Some WestJet passengers departing Vancouver International Airport (YVR) this fall can expect to get COVID-19 tests before boarding. Neither WestJet nor the Vancouver Airport Authority (VAA), which runs the airport, however, has said which flights will be selected for this trial initiative.
The airline and the VAA plan to launch a pilot project to test passengers for the novel coronavirus on some departing flights, according to an August 28 blog post written by WestJet CEO Ed Sims and VAA CEO Tamara Vrooman.
"The pilot, which we aim to launch this fall, will incorporate current best practices on testing, pulling together industry players and experts to lead in the research and development of solutions that support aviation safety and slow the spread of COVID-19," they wrote.

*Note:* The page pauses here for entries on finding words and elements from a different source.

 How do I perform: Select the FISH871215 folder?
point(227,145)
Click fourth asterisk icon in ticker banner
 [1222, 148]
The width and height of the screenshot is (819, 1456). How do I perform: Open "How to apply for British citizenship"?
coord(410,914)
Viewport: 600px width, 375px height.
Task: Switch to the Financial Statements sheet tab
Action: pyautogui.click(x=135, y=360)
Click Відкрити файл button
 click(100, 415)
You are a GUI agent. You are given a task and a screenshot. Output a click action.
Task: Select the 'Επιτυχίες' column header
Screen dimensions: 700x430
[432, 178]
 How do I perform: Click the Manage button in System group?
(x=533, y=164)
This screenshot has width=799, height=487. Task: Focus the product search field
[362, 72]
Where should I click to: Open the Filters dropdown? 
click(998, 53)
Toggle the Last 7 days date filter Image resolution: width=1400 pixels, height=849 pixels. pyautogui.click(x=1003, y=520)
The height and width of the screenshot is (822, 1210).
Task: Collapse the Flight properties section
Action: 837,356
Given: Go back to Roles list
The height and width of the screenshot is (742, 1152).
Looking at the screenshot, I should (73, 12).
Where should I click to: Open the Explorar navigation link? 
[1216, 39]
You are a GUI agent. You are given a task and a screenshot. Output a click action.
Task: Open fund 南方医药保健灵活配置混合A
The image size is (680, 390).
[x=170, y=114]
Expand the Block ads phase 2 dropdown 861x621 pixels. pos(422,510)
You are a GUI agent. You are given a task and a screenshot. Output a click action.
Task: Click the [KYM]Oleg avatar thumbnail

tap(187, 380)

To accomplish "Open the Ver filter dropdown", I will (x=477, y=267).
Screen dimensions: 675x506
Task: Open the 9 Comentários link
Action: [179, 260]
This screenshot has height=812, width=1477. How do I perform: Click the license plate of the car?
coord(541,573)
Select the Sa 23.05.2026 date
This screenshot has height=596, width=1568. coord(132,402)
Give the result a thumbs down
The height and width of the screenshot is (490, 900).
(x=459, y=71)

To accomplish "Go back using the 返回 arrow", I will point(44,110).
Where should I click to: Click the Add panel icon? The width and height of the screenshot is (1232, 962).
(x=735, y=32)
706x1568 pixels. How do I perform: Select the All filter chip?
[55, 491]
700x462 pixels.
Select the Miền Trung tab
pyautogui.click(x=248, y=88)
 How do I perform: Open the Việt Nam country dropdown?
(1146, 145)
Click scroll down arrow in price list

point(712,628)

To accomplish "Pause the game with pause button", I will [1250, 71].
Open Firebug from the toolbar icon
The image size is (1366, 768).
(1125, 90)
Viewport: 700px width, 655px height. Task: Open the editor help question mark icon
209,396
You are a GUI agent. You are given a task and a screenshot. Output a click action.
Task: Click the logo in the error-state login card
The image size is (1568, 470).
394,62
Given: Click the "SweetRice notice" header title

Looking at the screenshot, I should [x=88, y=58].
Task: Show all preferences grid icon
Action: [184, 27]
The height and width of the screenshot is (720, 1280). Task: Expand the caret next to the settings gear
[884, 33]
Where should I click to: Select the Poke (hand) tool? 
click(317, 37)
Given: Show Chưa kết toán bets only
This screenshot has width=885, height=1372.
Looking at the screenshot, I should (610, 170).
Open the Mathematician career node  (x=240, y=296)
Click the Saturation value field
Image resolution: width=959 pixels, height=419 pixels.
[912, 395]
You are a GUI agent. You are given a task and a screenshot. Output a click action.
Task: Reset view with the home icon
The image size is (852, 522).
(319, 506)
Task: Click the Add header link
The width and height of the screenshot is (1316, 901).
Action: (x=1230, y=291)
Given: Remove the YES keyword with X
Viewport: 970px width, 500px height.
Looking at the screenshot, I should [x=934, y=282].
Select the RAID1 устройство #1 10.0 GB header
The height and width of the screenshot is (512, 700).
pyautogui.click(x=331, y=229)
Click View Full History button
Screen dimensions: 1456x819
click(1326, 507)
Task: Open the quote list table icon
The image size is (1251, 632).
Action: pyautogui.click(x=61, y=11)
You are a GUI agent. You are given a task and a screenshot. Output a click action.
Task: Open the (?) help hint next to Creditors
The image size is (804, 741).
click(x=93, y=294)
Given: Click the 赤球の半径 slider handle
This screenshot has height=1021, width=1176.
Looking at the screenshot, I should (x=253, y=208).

"Why are we doing this? Our industry has always been heavily focused on safety and for us this pilot is a natural evolution of our historical commitment. It supports our efforts to uphold top safety standards, while instilling confidence for those who need to travel. It’s also about building collective knowledge and literacy, which will help inform longer-term solutions around communicable diseases."
The two said that they will share data with government and health authorities and partner with academia "to marry our expertise in passenger movements to science."
They said that their teams will "closely scrutinize the trial results to learn how we can further improve travel processes and evolve our safety measures as required."
Airlines have been losing substantial amounts of money as a result of people not wanting to get on airlines because of a fear that they will contract the deadly disease that has spawned a global pandemic. Fueling that fear is the fact that WestJet and many other airlines are selling the middle seats in rows.
WestJet defended this practice in July, when it said in a blog post: "Seat distancing was never intended to be in place permanently or throughout the pandemic. What makes an airplane, and the entire journey, safe is the layers of enhanced cleaning, the wearing of masks and the hospital-grade HEPA filters that remove 99.999 per cent of all airborne particles. The hygiene standards we have now are world-class and backed by industry experts."
Flair Airlines CEO Jim Scott told BIV in May that his airline was selling all available seats, including middle seats, because safety measures were sufficient – even though B.C. provincial health officer Bonnie Henry has stressed that social distancing is more important than wearing masks.